◆ **What to do**
Could you update the records from the line containing "Where should I" through the line containing "[x=1475, y=748]", both lines included? Replace "Maximize" with "Minimize", keep everything else unchanged, and leave the pictures out of your answer.

◆ **Information supplied**
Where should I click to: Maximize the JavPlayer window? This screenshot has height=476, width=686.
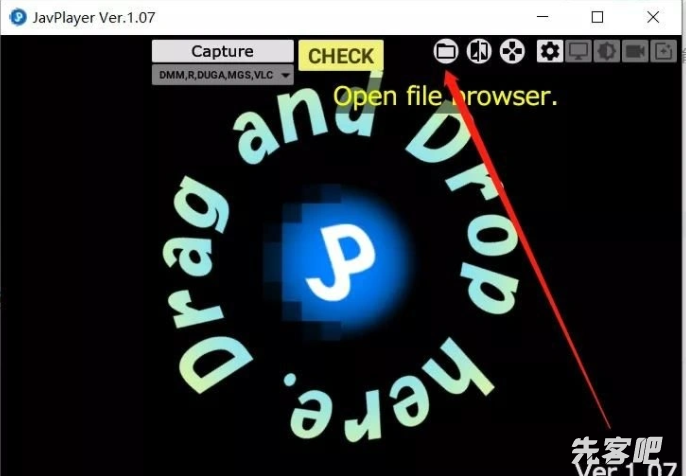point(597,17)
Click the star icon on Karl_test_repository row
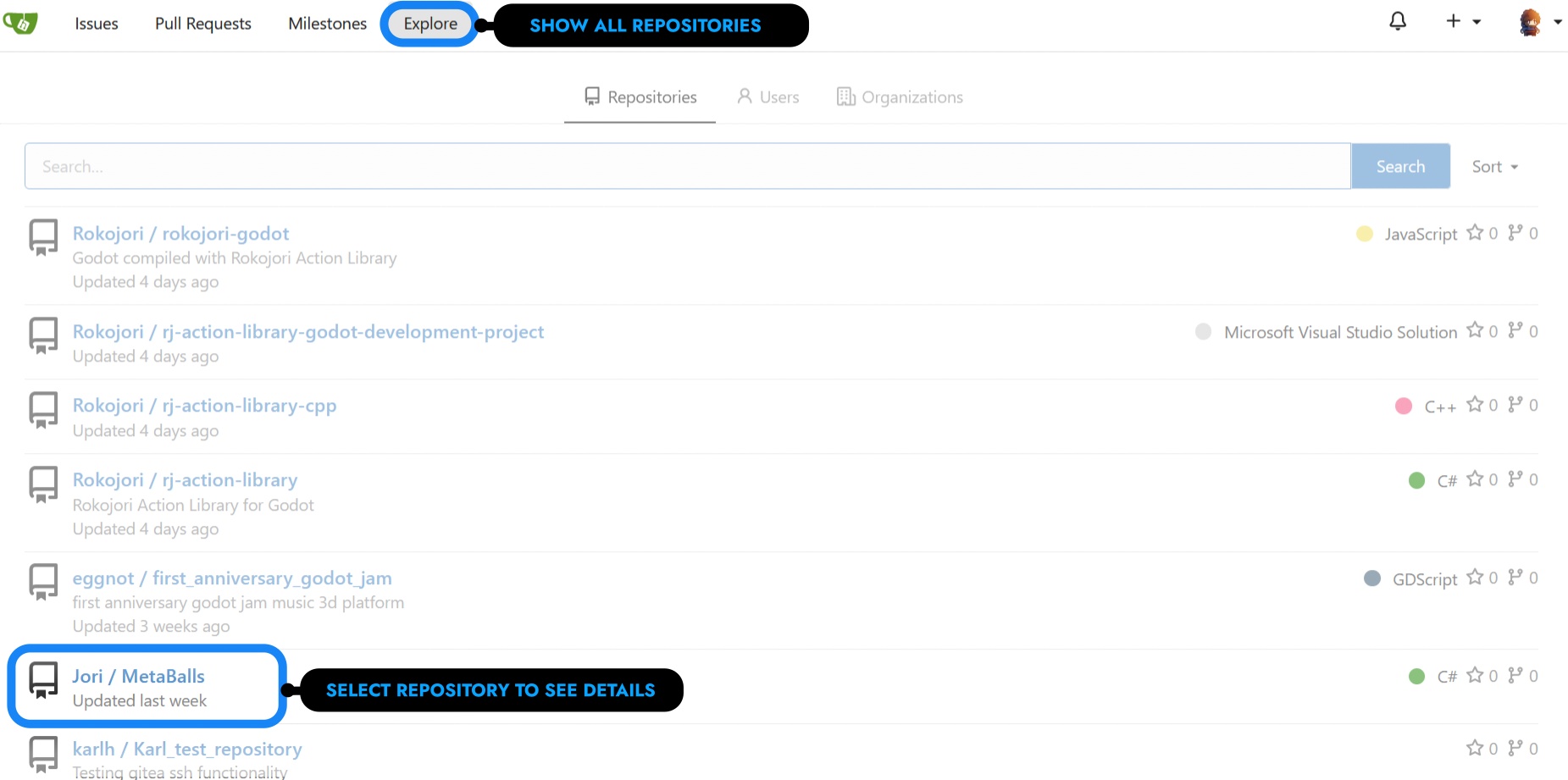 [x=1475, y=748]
==
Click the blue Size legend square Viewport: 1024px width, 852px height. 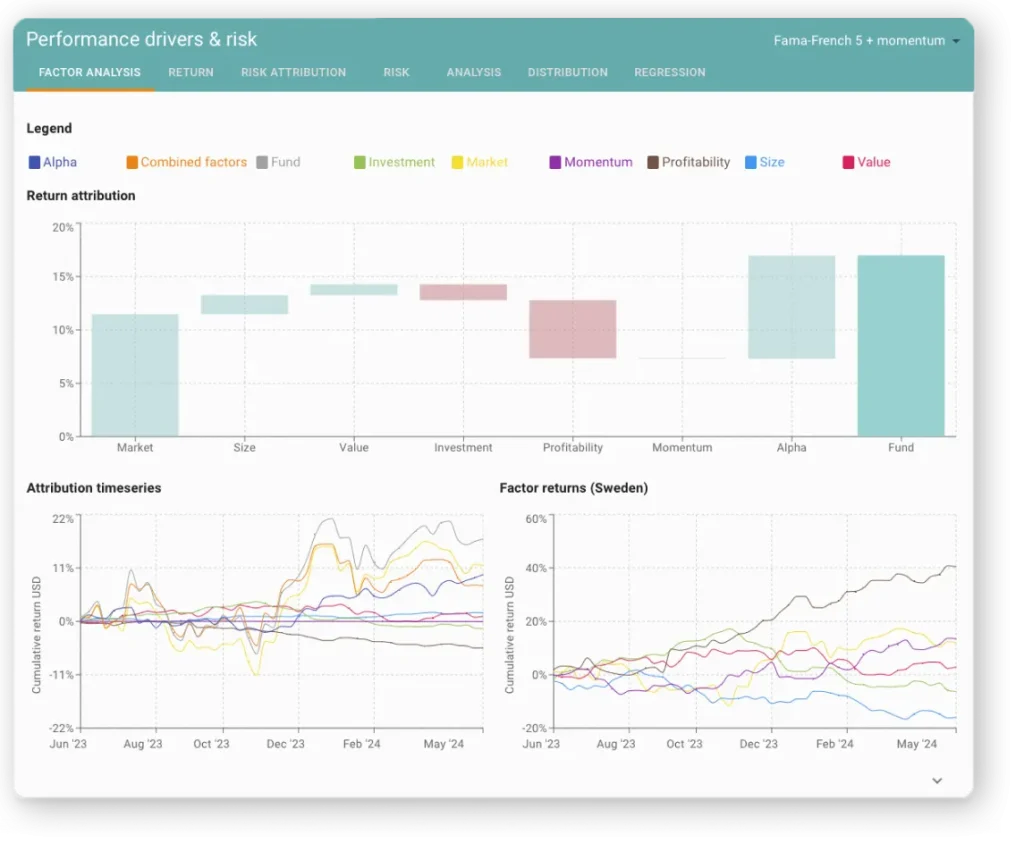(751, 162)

◆ **Output of the task**
Where should I click to: Minimize the JavPlayer window? This screenshot has height=476, width=686.
point(597,17)
Click the star icon on Karl_test_repository row
 [x=1475, y=748]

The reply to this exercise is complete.